Gemini API vs Claude API vs Mistral API 2026
Gemini API vs Claude API vs Mistral API: LLM Comparison 2026
TL;DR
The LLM API landscape in 2026 has matured into distinct tiers with meaningfully different strengths. Google Gemini API leads on multimodal capability and raw context window size — Gemini 1.5 Pro supports 2M token context, handles video/audio/images natively, and has a generous free tier via Google AI Studio; Gemini Flash is the fastest and cheapest option for high-throughput applications. Anthropic Claude API leads on reasoning quality, instruction-following, and safe outputs — Claude 3.7 Sonnet performs best on complex analysis, code generation, and nuanced writing; extended thinking mode allows visible step-by-step reasoning for hard problems. Mistral API is the open-weight leader — strong reasoning, function calling, and multimodal capabilities with pricing significantly below OpenAI and Claude; Mistral models are also available for self-hosting via ollama or vllm. For multimodal apps processing images/video/audio: Gemini. For complex reasoning and code generation: Claude. For cost-efficient production workloads or open-weight models: Mistral.
Key Takeaways
- Gemini 1.5 Pro: 2M token context — entire codebases, full books, hour-long video
- Claude 3.7 Sonnet extended thinking — visible reasoning traces for complex problems
- Mistral Large: 128k context — function calling and JSON mode at lower cost than Claude/Gemini Pro
- Gemini Flash: cheapest at scale — $0.075/1M input tokens (Gemini 1.5 Flash)
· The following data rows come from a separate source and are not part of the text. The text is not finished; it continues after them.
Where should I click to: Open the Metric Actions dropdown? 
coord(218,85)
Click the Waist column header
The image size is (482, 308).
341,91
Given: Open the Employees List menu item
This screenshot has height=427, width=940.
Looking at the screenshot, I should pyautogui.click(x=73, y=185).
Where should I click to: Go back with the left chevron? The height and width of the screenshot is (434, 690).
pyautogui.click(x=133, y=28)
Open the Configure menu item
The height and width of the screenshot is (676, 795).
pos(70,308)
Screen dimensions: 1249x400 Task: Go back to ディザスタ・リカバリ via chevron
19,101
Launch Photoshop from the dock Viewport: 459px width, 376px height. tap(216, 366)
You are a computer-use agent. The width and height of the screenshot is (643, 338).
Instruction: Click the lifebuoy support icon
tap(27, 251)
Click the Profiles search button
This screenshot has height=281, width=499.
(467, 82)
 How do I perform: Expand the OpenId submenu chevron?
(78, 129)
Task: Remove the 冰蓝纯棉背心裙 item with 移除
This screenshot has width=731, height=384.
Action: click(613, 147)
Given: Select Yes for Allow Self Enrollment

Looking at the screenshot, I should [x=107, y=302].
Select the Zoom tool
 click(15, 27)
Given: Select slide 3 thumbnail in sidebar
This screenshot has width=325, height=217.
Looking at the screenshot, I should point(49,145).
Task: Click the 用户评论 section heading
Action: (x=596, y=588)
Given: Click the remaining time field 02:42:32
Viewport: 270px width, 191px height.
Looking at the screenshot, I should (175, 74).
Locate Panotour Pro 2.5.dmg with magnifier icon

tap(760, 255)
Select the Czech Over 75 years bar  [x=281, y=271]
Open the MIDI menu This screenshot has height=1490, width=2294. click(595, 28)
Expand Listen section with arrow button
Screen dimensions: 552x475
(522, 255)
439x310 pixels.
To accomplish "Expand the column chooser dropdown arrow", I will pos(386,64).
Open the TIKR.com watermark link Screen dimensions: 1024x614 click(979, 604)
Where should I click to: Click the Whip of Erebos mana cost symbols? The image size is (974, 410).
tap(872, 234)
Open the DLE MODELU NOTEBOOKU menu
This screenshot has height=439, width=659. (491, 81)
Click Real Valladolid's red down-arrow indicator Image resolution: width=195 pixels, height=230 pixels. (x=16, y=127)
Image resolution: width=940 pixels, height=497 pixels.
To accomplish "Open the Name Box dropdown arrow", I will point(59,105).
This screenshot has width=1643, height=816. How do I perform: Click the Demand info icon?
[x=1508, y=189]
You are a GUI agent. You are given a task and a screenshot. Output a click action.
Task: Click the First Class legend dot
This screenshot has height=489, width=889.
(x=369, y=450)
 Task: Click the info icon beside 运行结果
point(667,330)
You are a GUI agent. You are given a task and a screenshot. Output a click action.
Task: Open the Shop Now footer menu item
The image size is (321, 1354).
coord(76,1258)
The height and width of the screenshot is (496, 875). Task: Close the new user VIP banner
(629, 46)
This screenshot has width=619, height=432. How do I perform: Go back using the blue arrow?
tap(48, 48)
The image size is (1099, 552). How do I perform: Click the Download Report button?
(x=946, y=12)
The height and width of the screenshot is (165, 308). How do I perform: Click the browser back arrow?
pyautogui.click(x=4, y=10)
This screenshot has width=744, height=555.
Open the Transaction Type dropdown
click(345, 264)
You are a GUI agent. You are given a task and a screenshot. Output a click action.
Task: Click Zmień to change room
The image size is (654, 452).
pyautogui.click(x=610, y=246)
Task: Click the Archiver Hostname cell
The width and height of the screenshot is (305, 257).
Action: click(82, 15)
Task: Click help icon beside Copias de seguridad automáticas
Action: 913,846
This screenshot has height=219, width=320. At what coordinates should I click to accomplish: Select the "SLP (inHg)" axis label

- Claude has tool use + computer use — agents can control browsers and desktops
- Mistral has open-weight versions — run Mistral 7B/8x7B locally for free
- All three support function/tool calling — structured JSON output from model decisions
Model and Pricing Quick Reference
Cost-optimized (high throughput):
Gemini 1.5 Flash → $0.075/1M in + $0.30/1M out
Mistral Small → $0.20/1M in + $0.60/1M out
Claude Haiku 3.5 → $0.80/1M in + $4.00/1M out
Quality-optimized (complex tasks):
Gemini 1.5 Pro → $1.25/1M in + $5.00/1M out
Claude 3.7 Sonnet → $3.00/1M in + $15.00/1M out
Mistral Large 2 → $2.00/1M in + $6.00/1M out
Context window:
Gemini 1.5 Pro → 2,000,000 tokens
Claude 3.7 Sonnet → 200,000 tokens
Mistral Large 2 → 128,000 tokens
Free tier:
Gemini → 15 req/min (AI Studio)
Claude → None (paid only)
Mistral → Limited trial credits
Google Gemini API
Gemini offers the largest context window in the industry and native multimodal support — audio, video, images, and text in a single API call.
Installation
npm install @google/generative-ai
# Or using the newer Vertex AI SDK:
npm install @google-cloud/vertexai
Basic Text Generation
import { GoogleGenerativeAI } from "@google/generative-ai";
const genAI = new GoogleGenerativeAI(process.env.GEMINI_API_KEY!);
async function generateText(prompt: string): Promise<string> {
const model = genAI.getGenerativeModel({ model: "gemini-1.5-flash" });
const result = await model.generateContent(prompt);
const response = result.response;
return response.text();
}
// Usage
const summary = await generateText(
"Summarize the key principles of functional programming in 3 bullet points."
);
console.log(summary);
Streaming
async function streamText(prompt: string): Promise<void> {
const model = genAI.getGenerativeModel({ model: "gemini-1.5-flash" });
const result = await model.generateContentStream(prompt);
process.stdout.write("Response: ");
for await (const chunk of result.stream) {
const text = chunk.text();
process.stdout.write(text);
}
console.log();
}
Multimodal: Image Understanding
import { GoogleGenerativeAI } from "@google/generative-ai";
import * as fs from "fs";
const genAI = new GoogleGenerativeAI(process.env.GEMINI_API_KEY!);
async function analyzeImage(imagePath: string, question: string): Promise<string> {
const model = genAI.getGenerativeModel({ model: "gemini-1.5-pro" });
const imageData = fs.readFileSync(imagePath);
const base64Image = imageData.toString("base64");
const mimeType = "image/jpeg";
const result = await model.generateContent([
{
inlineData: {
data: base64Image,
mimeType,
},
},
question,
]);
return result.response.text();
}
Multimodal: File Upload (Video, Audio, PDF)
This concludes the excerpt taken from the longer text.